*EXCERPT:*
────────────────────

Rep. Joyce supports bill to improve mental health in rural areas

Rep. Joyce supports bill to improve mental health in rural areas

U.S. Rep. Dave Joyce (R-OH) cosponsored legislation on Feb. 28 to address mental health issues in rural America.

Joyce signed on as a cosponsor to the Seeding Rural Resilience Act, H.R. 4820, a bill that would create training programs and public awareness campaigns aimed at identifying and destigmatizing mental health issues in rural communities. The bill was introduced in Oct. 2019 by U.S. Rep. Anthony Brindisi (D-NY).

Since 1999, the suicide rates across the country have grown, according to the Centers for Disease Control and Prevention. But suicide rates in rural areas are nearly 45 percent higher than in their urban counterparts.

Farmers and farm workers seem to be more at risk. According to research by the CDC, rural counties had an age-adjusted suicide rate of 17.6 deaths per 100,000 residents, where urban counties had a rate of just 12.5 deaths per 100,000 residents.

────────────────────

*PROBLEM DESCRIPTION:* In the article about Rep. Joyce's cosponsorship, who introduced the Seeding Rural Resilience Act, and when?

*PROVIDED MATERIAL:*
────────────────────

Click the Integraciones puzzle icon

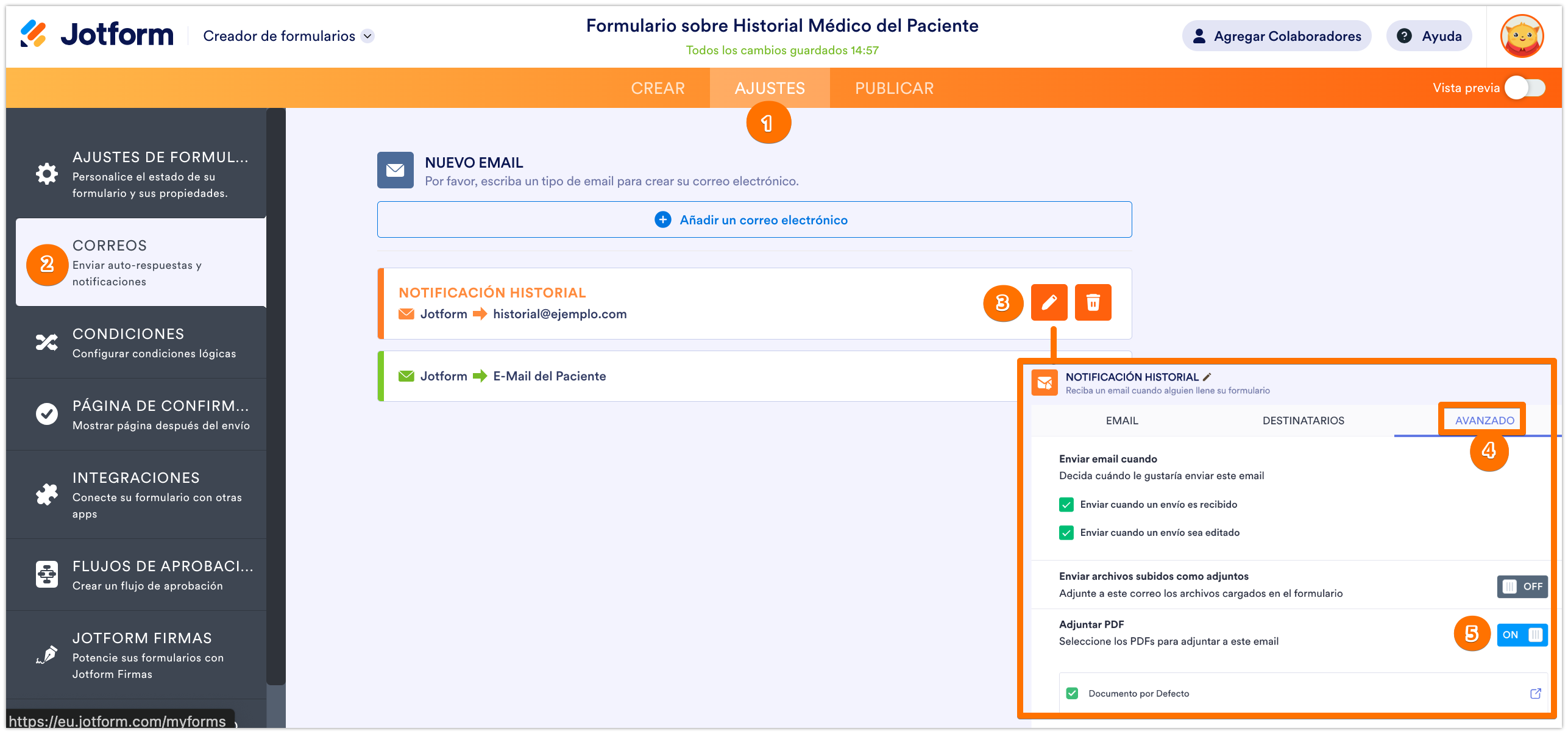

────────────────────

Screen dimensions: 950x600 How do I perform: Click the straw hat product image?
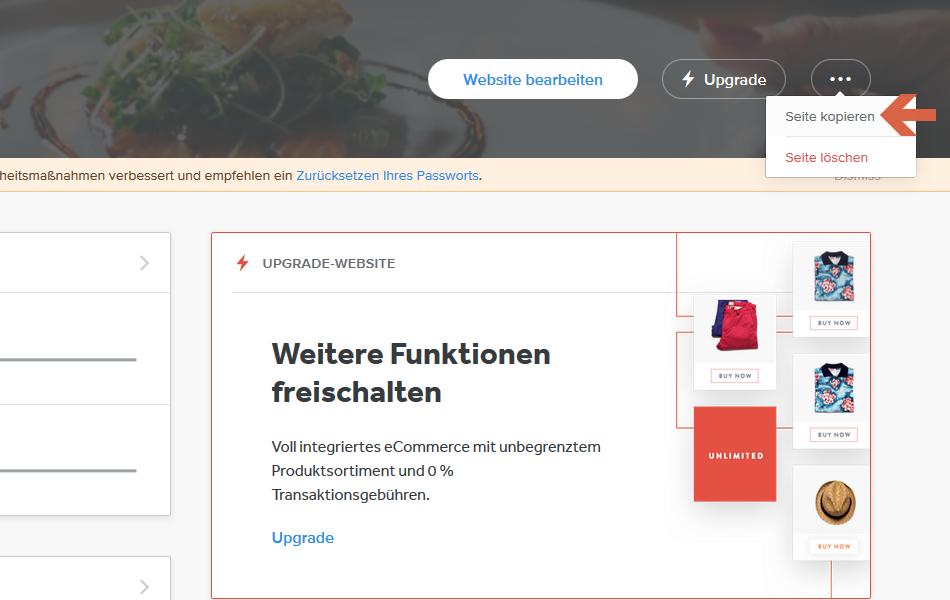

────────────────────

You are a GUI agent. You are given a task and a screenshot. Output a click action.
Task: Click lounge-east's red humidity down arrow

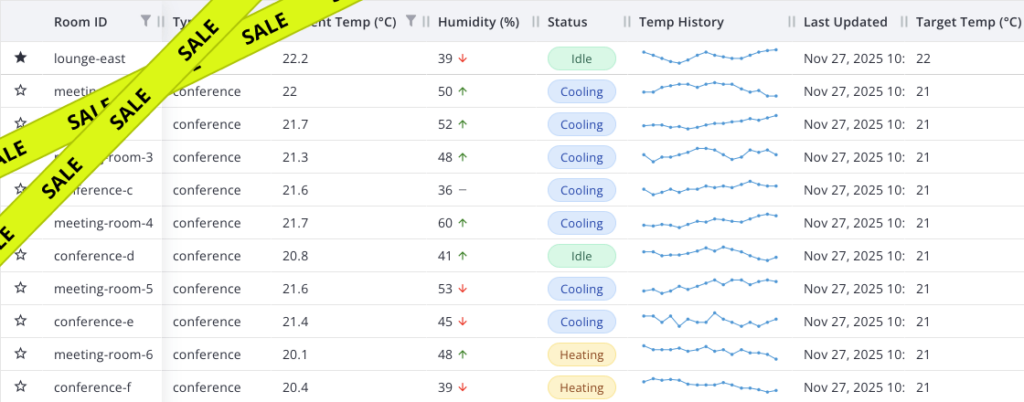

────────────────────

*RESPONSE TO THIS TASK:* U.S. Rep. Anthony Brindisi (D-NY) introduced it in Oct. 2019.